[Opening Data records section]

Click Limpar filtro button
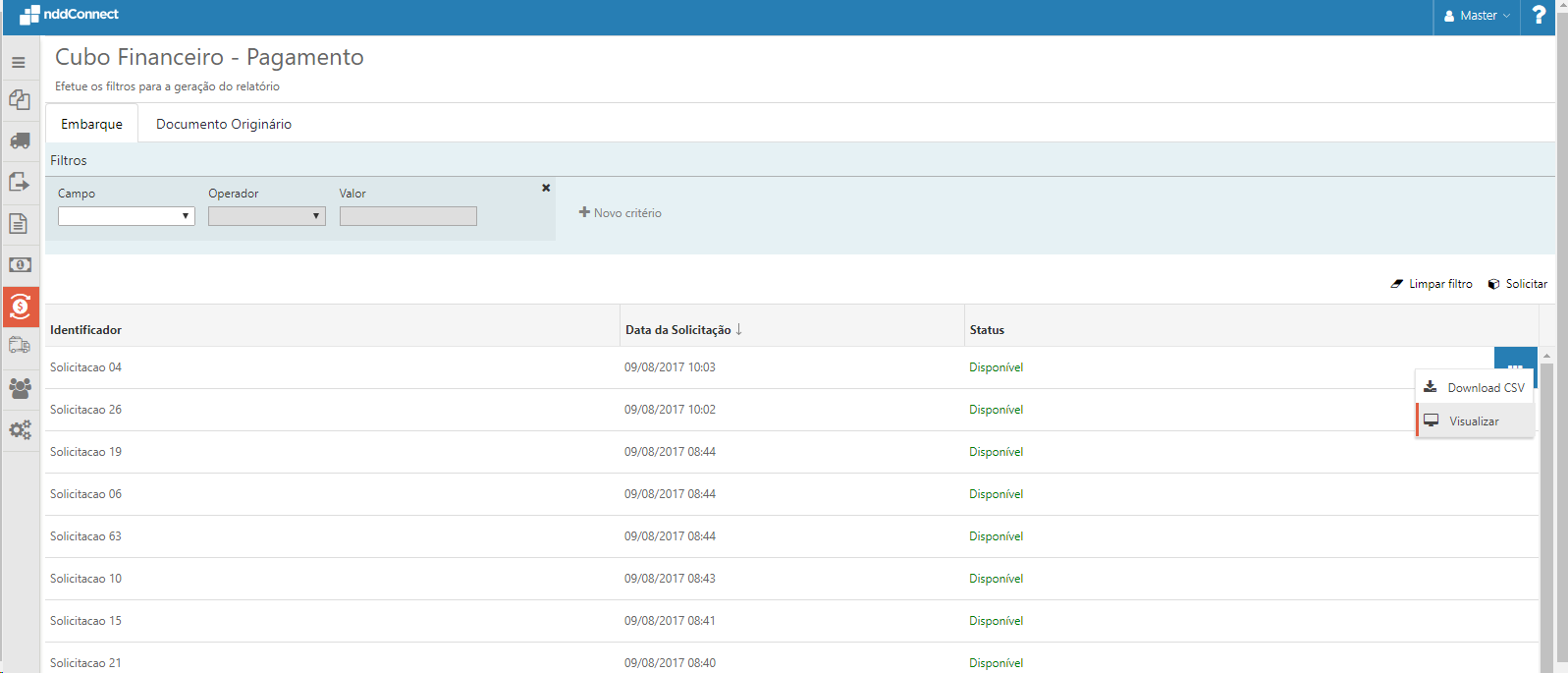1568x673 pixels. [x=1432, y=284]
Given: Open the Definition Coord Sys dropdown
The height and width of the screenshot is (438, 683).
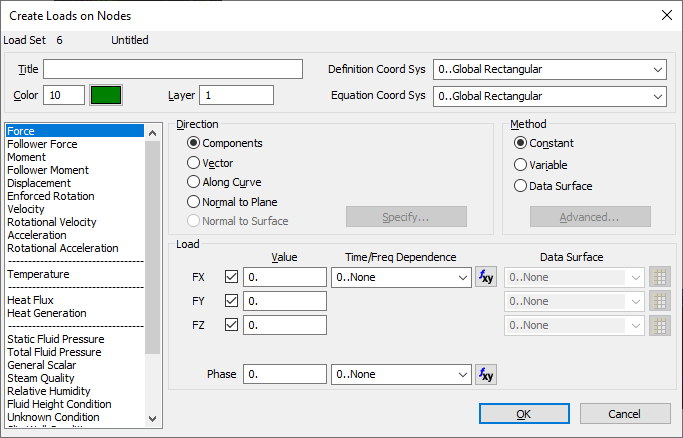Looking at the screenshot, I should pos(549,70).

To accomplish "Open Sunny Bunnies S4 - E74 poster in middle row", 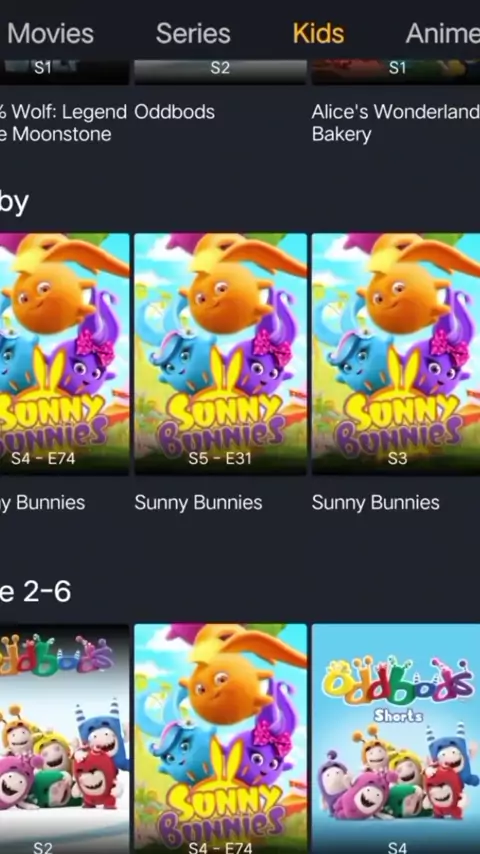I will 64,354.
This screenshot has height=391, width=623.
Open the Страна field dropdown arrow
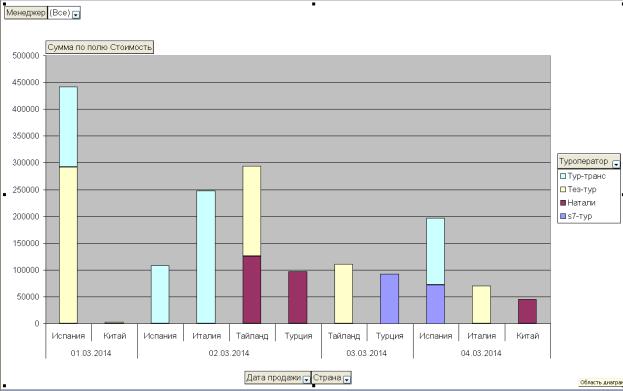point(346,379)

[Closing Data records section]

**Exercise:** In the records above, the lines from the one containing "This screenshot has height=391, width=623." through the last line are to be written out exactly, both ends included and pictures omitted.

**Exercise answer:**
This screenshot has height=391, width=623.
Open the Страна field dropdown arrow
point(346,379)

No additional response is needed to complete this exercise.